=== Stated task ===
Rewrite the records below as a numbered list with one line per item, dropping any blank lines.

=== Stored data ===
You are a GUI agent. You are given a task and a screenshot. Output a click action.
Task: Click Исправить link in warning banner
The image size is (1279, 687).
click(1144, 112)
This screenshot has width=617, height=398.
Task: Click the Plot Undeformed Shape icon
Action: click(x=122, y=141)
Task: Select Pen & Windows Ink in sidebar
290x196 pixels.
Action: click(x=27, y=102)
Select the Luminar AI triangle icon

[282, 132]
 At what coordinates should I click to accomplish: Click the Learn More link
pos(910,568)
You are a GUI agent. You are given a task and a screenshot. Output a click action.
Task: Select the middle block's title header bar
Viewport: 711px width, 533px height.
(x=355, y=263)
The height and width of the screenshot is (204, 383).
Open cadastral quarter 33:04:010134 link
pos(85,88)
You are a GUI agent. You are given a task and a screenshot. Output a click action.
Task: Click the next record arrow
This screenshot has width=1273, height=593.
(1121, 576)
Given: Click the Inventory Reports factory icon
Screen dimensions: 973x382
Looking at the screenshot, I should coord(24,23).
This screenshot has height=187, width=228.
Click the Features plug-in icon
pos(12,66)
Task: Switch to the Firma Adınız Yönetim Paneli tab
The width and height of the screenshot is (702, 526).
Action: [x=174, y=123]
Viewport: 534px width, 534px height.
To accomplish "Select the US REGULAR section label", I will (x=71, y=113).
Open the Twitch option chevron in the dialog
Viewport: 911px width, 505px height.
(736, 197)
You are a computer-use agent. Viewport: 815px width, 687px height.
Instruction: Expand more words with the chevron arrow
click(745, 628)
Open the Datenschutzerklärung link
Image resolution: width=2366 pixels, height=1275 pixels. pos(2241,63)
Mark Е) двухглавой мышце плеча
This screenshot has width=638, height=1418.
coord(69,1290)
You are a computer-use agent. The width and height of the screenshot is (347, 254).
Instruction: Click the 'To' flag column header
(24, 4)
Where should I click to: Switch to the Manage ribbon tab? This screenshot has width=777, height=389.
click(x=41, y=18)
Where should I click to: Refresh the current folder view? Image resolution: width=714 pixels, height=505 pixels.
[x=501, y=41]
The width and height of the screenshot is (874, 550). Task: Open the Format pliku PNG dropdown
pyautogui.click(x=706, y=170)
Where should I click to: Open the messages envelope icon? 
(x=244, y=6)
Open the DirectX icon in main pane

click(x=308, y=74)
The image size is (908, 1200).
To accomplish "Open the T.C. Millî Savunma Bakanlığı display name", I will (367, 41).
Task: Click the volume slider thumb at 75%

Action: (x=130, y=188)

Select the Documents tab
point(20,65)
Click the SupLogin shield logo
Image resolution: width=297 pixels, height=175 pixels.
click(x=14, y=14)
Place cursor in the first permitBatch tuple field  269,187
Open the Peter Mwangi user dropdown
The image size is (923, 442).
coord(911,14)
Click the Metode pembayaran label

=== Task response ===
1. You are a GUI agent. You are given a task and a screenshot. Output a click action.
2. Task: Click Исправить link in warning banner
3. The image size is (1279, 687).
4. click(1144, 112)
5. This screenshot has width=617, height=398.
6. Task: Click the Plot Undeformed Shape icon
7. Action: click(x=122, y=141)
8. Task: Select Pen & Windows Ink in sidebar
9. 290x196 pixels.
10. Action: click(x=27, y=102)
11. Select the Luminar AI triangle icon
12. [282, 132]
13.  At what coordinates should I click to accomplish: Click the Learn More link
14. pos(910,568)
15. You are a GUI agent. You are given a task and a screenshot. Output a click action.
16. Task: Select the middle block's title header bar
17. Viewport: 711px width, 533px height.
18. (x=355, y=263)
19. The height and width of the screenshot is (204, 383).
20. Open cadastral quarter 33:04:010134 link
21. pos(85,88)
22. You are a GUI agent. You are given a task and a screenshot. Output a click action.
23. Task: Click the next record arrow
24. This screenshot has width=1273, height=593.
25. (1121, 576)
26. Given: Click the Inventory Reports factory icon
27. Screen dimensions: 973x382
28. Looking at the screenshot, I should coord(24,23).
29. This screenshot has height=187, width=228.
30. Click the Features plug-in icon
31. pos(12,66)
32. Task: Switch to the Firma Adınız Yönetim Paneli tab
33. The width and height of the screenshot is (702, 526).
34. Action: [x=174, y=123]
35. Viewport: 534px width, 534px height.
36. To accomplish "Select the US REGULAR section label", I will (x=71, y=113).
37. Open the Twitch option chevron in the dialog
38. Viewport: 911px width, 505px height.
39. (736, 197)
40. You are a computer-use agent. Viewport: 815px width, 687px height.
41. Instruction: Expand more words with the chevron arrow
42. click(745, 628)
43. Open the Datenschutzerklärung link
44. Image resolution: width=2366 pixels, height=1275 pixels. pos(2241,63)
45. Mark Е) двухглавой мышце плеча
46. This screenshot has width=638, height=1418.
47. coord(69,1290)
48. You are a computer-use agent. The width and height of the screenshot is (347, 254).
49. Instruction: Click the 'To' flag column header
50. (24, 4)
51. Where should I click to: Switch to the Manage ribbon tab? This screenshot has width=777, height=389.
52. click(x=41, y=18)
53. Where should I click to: Refresh the current folder view? Image resolution: width=714 pixels, height=505 pixels.
54. [x=501, y=41]
55. The width and height of the screenshot is (874, 550). Task: Open the Format pliku PNG dropdown
56. pyautogui.click(x=706, y=170)
57. Where should I click to: Open the messages envelope icon? 
58. (x=244, y=6)
59. Open the DirectX icon in main pane
60. click(x=308, y=74)
61. The image size is (908, 1200).
62. To accomplish "Open the T.C. Millî Savunma Bakanlığı display name", I will (367, 41).
63. Task: Click the volume slider thumb at 75%
64. Action: (x=130, y=188)
65. Select the Documents tab
66. point(20,65)
67. Click the SupLogin shield logo
68. Image resolution: width=297 pixels, height=175 pixels.
69. click(x=14, y=14)
70. Place cursor in the first permitBatch tuple field  269,187
71. Open the Peter Mwangi user dropdown
72. The image size is (923, 442).
73. coord(911,14)
74. Click the Metode pembayaran label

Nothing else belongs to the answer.